[Dataset entries]
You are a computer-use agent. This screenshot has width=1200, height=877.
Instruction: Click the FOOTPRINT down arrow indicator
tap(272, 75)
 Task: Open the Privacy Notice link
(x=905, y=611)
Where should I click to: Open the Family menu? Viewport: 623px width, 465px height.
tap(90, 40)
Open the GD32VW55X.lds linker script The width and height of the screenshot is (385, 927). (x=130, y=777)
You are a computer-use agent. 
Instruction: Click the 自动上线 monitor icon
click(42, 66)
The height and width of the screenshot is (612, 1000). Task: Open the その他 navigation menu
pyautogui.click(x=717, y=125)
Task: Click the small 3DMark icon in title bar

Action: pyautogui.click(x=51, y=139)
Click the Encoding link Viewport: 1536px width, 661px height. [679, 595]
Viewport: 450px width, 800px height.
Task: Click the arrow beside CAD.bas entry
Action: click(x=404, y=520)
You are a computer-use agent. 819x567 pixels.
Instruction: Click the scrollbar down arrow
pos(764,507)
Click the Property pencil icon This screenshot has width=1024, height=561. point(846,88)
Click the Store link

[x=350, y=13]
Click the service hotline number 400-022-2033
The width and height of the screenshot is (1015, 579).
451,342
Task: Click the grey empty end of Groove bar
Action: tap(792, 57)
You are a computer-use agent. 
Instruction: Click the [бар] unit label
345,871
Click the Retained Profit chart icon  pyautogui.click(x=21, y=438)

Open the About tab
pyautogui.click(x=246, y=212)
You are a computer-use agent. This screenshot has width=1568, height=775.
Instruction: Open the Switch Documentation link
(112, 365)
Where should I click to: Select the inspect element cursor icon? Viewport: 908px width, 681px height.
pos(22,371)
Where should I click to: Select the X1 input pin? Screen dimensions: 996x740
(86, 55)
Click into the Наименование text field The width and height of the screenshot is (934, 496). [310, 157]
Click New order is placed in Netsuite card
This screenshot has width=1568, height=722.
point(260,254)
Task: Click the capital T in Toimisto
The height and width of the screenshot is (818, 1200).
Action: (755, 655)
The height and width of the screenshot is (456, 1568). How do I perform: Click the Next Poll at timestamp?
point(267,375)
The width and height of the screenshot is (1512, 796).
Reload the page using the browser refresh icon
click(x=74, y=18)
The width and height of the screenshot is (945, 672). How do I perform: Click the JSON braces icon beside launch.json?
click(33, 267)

▸ Exercise brief:
Return every line above where "computer" appears.

▸ Result of the task:
You are a computer-use agent. This screenshot has width=1200, height=877.
You are a computer-use agent. 
You are a computer-use agent. 819x567 pixels.
You are a computer-use agent. 
You are a computer-use agent. This screenshot has width=1568, height=775.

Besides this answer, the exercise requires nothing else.